Wakil Ketua Komisi Perlindungan Anak Indonesia (KPAI) Jasra Putra mengatakan, hal tersebut menjadi salah satu bukti kekhawatiran berbagai pihak bahwa masih banyak anak di bawah umur dipaksa untuk masuk dunia pornografi.

"Usia tumbuh kembang yang masih sangat belia sudah terpapar pornografi dan porno aksi. Tentu ini sangat mengerikan ya, anak anak mengalami hal tersebut, Karena kedepan anak rentan menjadi korban kembali bahkan menjadi berhadapan dengan hukum," kata Jasra ketika dihubungi, Senin (6/2).

Baca juga: Presiden Dorong NU Beri Kontribusi Besar pada Dunia

Jasra menjelaskan, 11 anak sudah didampingi oleh UPTD PPA Proponsi Jambi bersama Balai Al Yatama Kemensos melalui pekerja sosial. Rencananya, akan dilanjutkan asesmen kepada 6 anak korban tambahan.

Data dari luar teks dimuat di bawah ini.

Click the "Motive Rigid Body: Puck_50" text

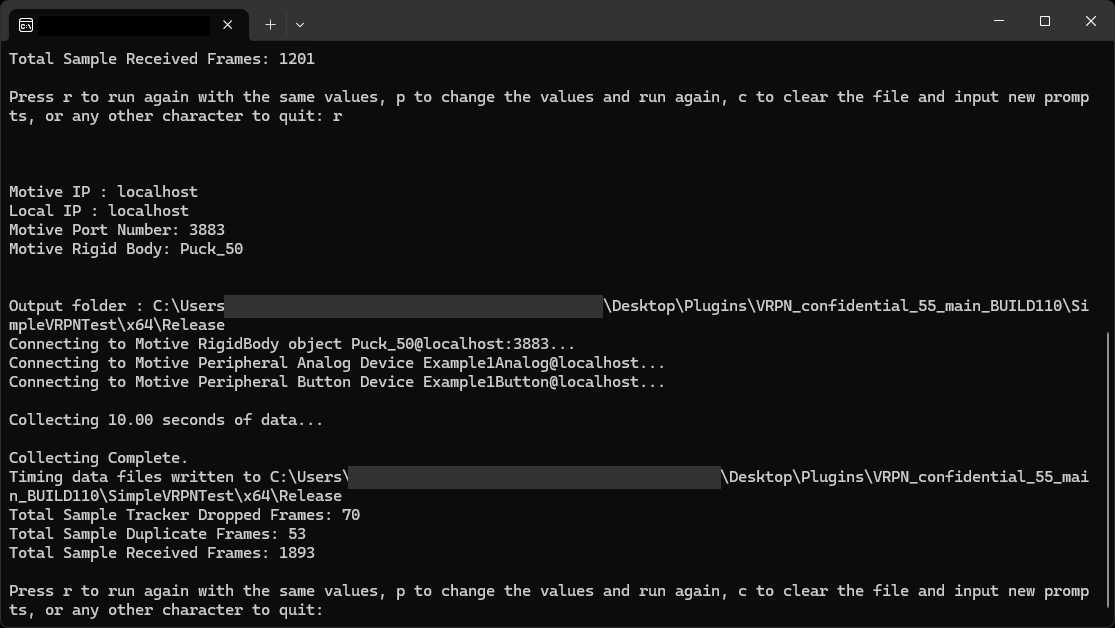tap(126, 249)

"Kita berharap orang tua memeriksa anak anaknya di kawasan slum area. Karena jika tidak mendapatkan penanganan segera, anak-anak bisa berperilaku salah dan terjebak pada perosalan hukum. Untuk itu sangat penting memastikan pendampingan dan pemulihan panjang sampai tuntas," ujarnya.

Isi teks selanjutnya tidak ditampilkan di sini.